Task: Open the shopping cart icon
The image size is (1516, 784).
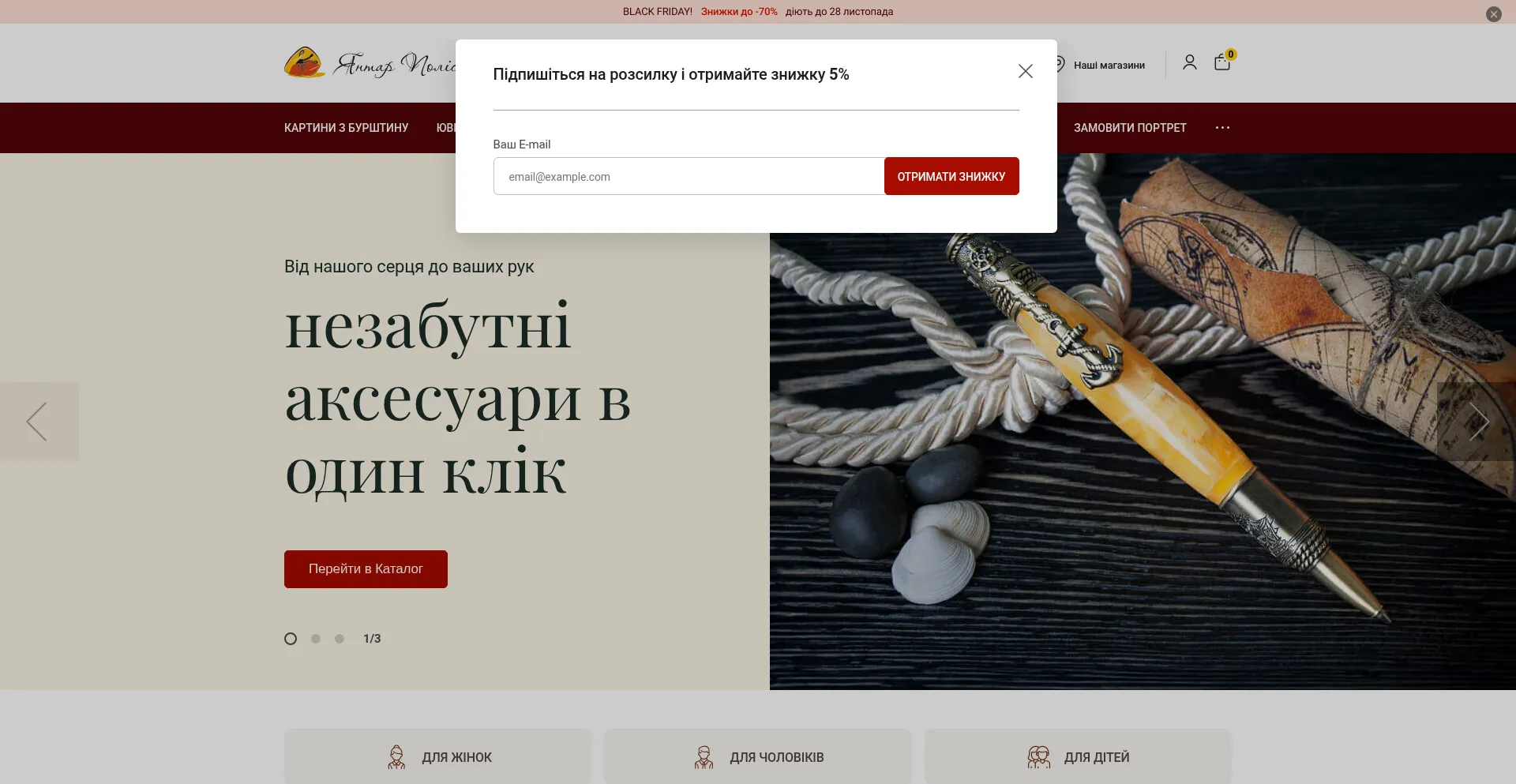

...

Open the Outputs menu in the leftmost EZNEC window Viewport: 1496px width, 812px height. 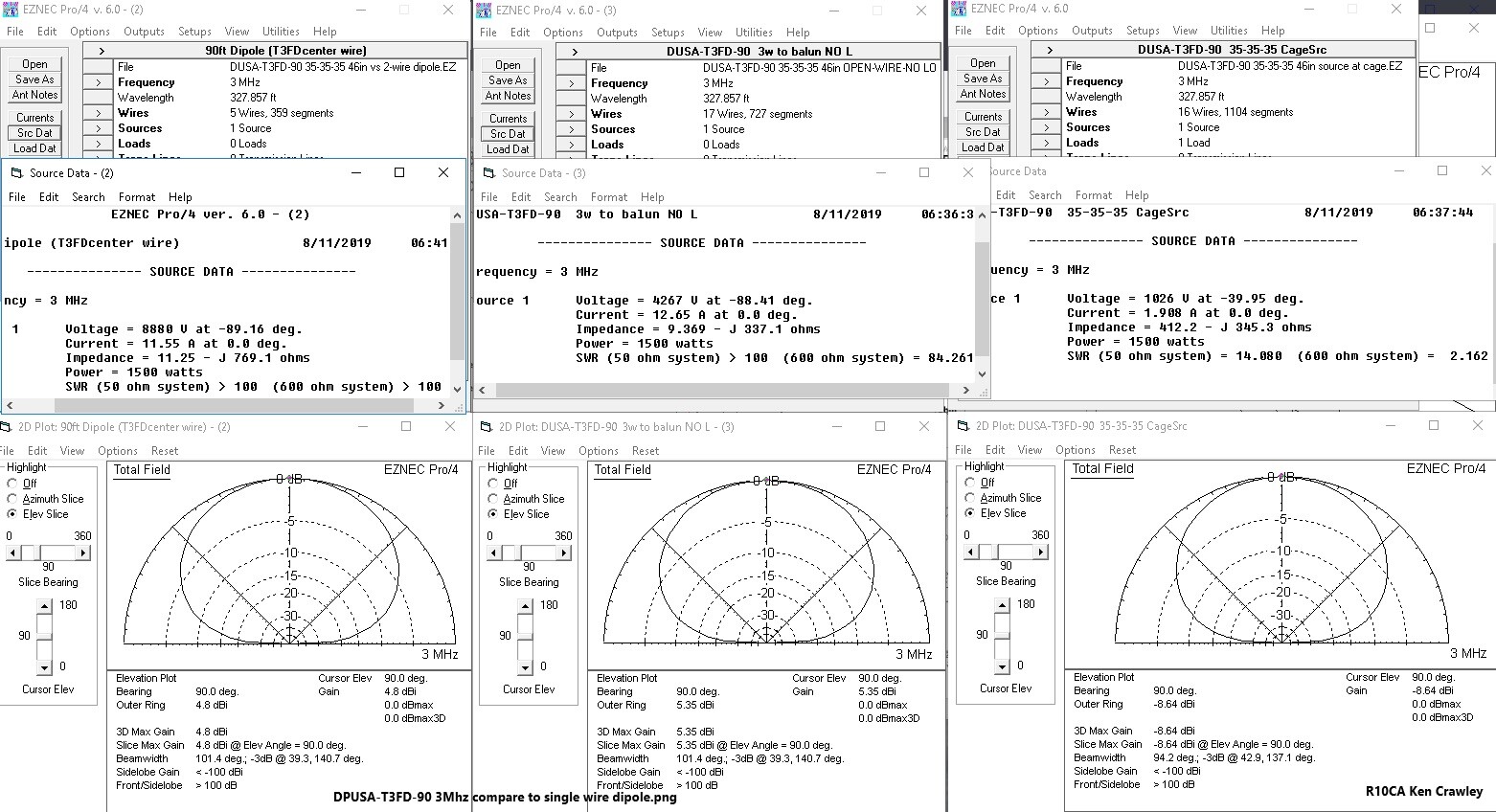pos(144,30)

---

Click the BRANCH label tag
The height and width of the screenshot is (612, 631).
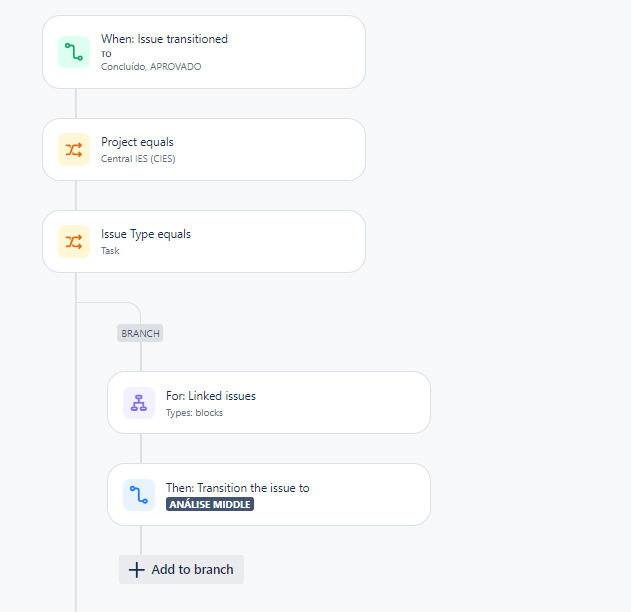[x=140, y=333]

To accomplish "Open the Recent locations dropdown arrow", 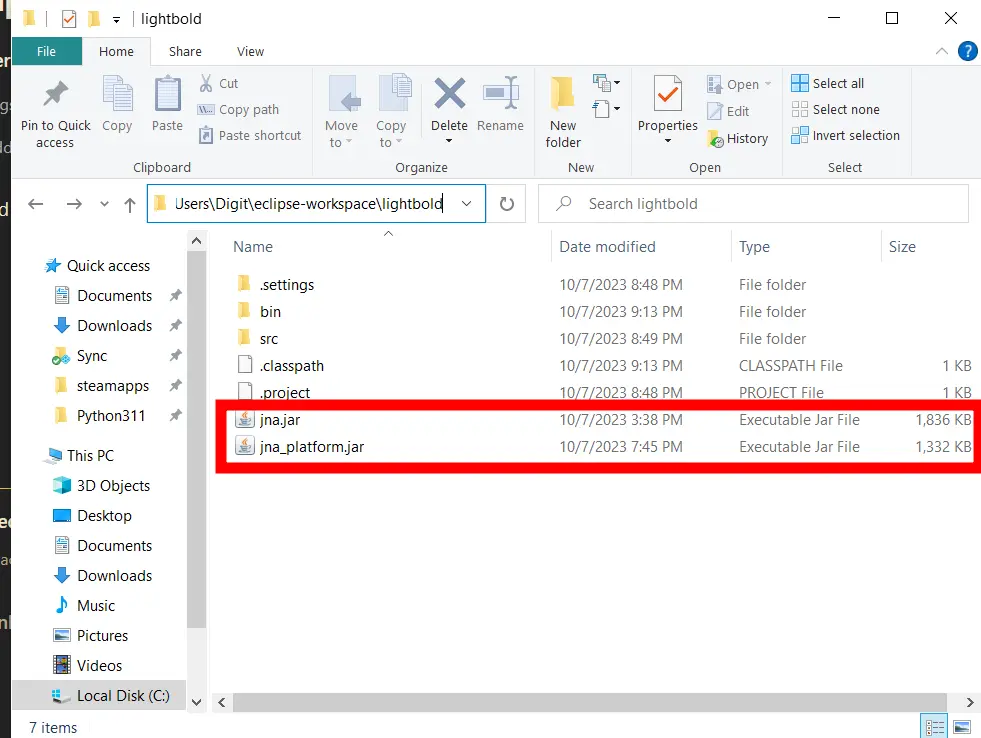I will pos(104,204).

_Assignment_:
Using the records above, restate word for word the lines from the one with "Task: Open the shopping cart icon" through the one with "The image size is (1516, 784).", both included.

_Task response_:
Task: Open the shopping cart icon
The image size is (1516, 784).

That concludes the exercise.